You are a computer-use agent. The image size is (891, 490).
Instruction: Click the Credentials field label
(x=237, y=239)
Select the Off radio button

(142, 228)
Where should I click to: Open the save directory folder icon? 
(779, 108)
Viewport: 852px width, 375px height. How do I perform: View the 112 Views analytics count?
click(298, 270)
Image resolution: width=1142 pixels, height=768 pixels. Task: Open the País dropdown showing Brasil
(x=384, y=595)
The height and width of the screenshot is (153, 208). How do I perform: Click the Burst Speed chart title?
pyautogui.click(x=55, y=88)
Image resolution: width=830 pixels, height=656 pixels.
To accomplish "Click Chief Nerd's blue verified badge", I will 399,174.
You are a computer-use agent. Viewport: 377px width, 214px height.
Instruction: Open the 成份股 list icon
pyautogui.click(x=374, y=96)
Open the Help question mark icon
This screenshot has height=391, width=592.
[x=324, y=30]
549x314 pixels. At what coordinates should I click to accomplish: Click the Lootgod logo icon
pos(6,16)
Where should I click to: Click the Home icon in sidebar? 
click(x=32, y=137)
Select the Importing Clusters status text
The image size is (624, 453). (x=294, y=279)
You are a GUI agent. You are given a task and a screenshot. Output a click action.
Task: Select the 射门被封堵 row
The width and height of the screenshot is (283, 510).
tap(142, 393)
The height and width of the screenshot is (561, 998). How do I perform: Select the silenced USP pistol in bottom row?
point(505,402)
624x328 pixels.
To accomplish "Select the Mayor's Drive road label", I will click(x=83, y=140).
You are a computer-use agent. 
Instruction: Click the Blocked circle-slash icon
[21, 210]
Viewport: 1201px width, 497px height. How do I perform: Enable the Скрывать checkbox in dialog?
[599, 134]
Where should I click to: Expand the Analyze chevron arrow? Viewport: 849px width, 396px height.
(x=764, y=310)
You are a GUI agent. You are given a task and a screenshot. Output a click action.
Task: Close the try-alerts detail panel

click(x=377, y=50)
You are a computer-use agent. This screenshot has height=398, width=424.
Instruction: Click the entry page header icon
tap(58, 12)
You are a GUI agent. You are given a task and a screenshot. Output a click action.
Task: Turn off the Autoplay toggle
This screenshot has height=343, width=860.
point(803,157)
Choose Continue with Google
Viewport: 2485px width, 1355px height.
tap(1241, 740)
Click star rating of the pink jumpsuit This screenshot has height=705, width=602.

__Instructions to follow__. Set down the material above again, word for word.

__Answer box__.
You are a computer-use agent. The image size is (891, 490).
Instruction: Click the Credentials field label
(x=237, y=239)
Select the Off radio button

(142, 228)
Where should I click to: Open the save directory folder icon? 
(779, 108)
Viewport: 852px width, 375px height. How do I perform: View the 112 Views analytics count?
click(298, 270)
Image resolution: width=1142 pixels, height=768 pixels. Task: Open the País dropdown showing Brasil
(x=384, y=595)
The height and width of the screenshot is (153, 208). How do I perform: Click the Burst Speed chart title?
pyautogui.click(x=55, y=88)
Image resolution: width=830 pixels, height=656 pixels.
To accomplish "Click Chief Nerd's blue verified badge", I will 399,174.
You are a computer-use agent. Viewport: 377px width, 214px height.
Instruction: Open the 成份股 list icon
pyautogui.click(x=374, y=96)
Open the Help question mark icon
This screenshot has height=391, width=592.
[x=324, y=30]
549x314 pixels. At what coordinates should I click to accomplish: Click the Lootgod logo icon
pos(6,16)
Where should I click to: Click the Home icon in sidebar? 
click(x=32, y=137)
Select the Importing Clusters status text
The image size is (624, 453). (x=294, y=279)
You are a GUI agent. You are given a task and a screenshot. Output a click action.
Task: Select the 射门被封堵 row
The width and height of the screenshot is (283, 510).
tap(142, 393)
The height and width of the screenshot is (561, 998). How do I perform: Select the silenced USP pistol in bottom row?
point(505,402)
624x328 pixels.
To accomplish "Select the Mayor's Drive road label", I will click(x=83, y=140).
You are a computer-use agent. 
Instruction: Click the Blocked circle-slash icon
[21, 210]
Viewport: 1201px width, 497px height. How do I perform: Enable the Скрывать checkbox in dialog?
[599, 134]
Where should I click to: Expand the Analyze chevron arrow? Viewport: 849px width, 396px height.
(x=764, y=310)
You are a GUI agent. You are given a task and a screenshot. Output a click action.
Task: Close the try-alerts detail panel

click(x=377, y=50)
You are a computer-use agent. This screenshot has height=398, width=424.
Instruction: Click the entry page header icon
tap(58, 12)
You are a GUI agent. You are given a task and a screenshot. Output a click action.
Task: Turn off the Autoplay toggle
This screenshot has height=343, width=860.
point(803,157)
Choose Continue with Google
Viewport: 2485px width, 1355px height.
tap(1241, 740)
Click star rating of the pink jumpsuit This screenshot has height=705, width=602.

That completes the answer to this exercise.